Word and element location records
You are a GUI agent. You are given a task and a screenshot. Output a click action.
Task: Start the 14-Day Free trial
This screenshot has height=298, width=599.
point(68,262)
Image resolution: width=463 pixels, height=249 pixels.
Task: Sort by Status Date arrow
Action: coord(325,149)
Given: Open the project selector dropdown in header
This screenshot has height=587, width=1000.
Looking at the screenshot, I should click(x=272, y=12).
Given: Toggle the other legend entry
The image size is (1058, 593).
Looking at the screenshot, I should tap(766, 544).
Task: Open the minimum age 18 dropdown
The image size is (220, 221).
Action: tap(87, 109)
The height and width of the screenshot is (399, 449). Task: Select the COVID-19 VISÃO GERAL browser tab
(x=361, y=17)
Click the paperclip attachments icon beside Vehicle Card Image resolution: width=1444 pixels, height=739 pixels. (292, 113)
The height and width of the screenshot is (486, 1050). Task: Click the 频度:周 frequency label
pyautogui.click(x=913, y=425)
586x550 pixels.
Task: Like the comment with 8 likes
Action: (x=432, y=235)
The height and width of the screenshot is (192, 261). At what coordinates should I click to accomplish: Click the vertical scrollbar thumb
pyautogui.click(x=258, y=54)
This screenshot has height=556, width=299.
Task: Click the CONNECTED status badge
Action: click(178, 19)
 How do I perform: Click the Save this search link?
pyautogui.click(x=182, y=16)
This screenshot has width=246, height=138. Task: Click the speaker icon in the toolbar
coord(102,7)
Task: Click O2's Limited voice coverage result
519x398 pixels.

● What is needed: Copy the listing above, changing every "dropdown" to "drop-down menu" and leaving everything else unchanged.

● Exercise result:
You are a GUI agent. You are given a task and a screenshot. Output a click action.
Task: Start the 14-Day Free trial
This screenshot has height=298, width=599.
point(68,262)
Image resolution: width=463 pixels, height=249 pixels.
Task: Sort by Status Date arrow
Action: coord(325,149)
Given: Open the project selector drop-down menu in header
This screenshot has height=587, width=1000.
Looking at the screenshot, I should click(x=272, y=12).
Given: Toggle the other legend entry
The image size is (1058, 593).
Looking at the screenshot, I should tap(766, 544).
Task: Open the minimum age 18 drop-down menu
The image size is (220, 221).
Action: tap(87, 109)
The height and width of the screenshot is (399, 449). Task: Select the COVID-19 VISÃO GERAL browser tab
(x=361, y=17)
Click the paperclip attachments icon beside Vehicle Card Image resolution: width=1444 pixels, height=739 pixels. (292, 113)
The height and width of the screenshot is (486, 1050). Task: Click the 频度:周 frequency label
pyautogui.click(x=913, y=425)
586x550 pixels.
Task: Like the comment with 8 likes
Action: (x=432, y=235)
The height and width of the screenshot is (192, 261). At what coordinates should I click to accomplish: Click the vertical scrollbar thumb
pyautogui.click(x=258, y=54)
This screenshot has height=556, width=299.
Task: Click the CONNECTED status badge
Action: click(178, 19)
 How do I perform: Click the Save this search link?
pyautogui.click(x=182, y=16)
This screenshot has width=246, height=138. Task: Click the speaker icon in the toolbar
coord(102,7)
Task: Click O2's Limited voice coverage result
519x398 pixels.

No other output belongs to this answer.